Every line in the records below that holds "Given" must be identified and copied.

(EXERCISE DATA Opens)

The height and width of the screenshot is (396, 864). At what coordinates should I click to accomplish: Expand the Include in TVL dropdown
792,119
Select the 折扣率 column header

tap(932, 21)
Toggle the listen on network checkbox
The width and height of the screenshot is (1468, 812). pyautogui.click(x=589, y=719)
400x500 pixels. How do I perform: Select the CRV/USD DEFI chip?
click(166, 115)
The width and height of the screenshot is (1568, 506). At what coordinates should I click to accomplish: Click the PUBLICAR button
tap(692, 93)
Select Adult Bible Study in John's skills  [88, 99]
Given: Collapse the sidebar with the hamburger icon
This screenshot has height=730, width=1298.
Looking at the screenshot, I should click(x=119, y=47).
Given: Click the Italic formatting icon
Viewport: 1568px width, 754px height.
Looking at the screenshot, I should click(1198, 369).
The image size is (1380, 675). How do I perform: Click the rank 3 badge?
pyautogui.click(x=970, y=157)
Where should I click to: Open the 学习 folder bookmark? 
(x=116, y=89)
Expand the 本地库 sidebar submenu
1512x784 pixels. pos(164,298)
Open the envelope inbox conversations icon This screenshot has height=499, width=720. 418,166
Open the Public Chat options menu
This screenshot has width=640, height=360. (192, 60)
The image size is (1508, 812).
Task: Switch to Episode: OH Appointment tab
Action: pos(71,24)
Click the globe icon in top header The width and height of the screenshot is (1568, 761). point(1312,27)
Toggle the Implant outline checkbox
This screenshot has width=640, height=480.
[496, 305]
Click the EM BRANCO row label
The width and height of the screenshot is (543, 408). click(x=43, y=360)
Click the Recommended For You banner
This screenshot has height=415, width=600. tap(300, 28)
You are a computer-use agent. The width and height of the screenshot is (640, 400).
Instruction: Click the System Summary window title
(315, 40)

(EXERCISE DATA Closes)

[EXERCISE ANSWER]
Given: Collapse the sidebar with the hamburger icon
Given: Click the Italic formatting icon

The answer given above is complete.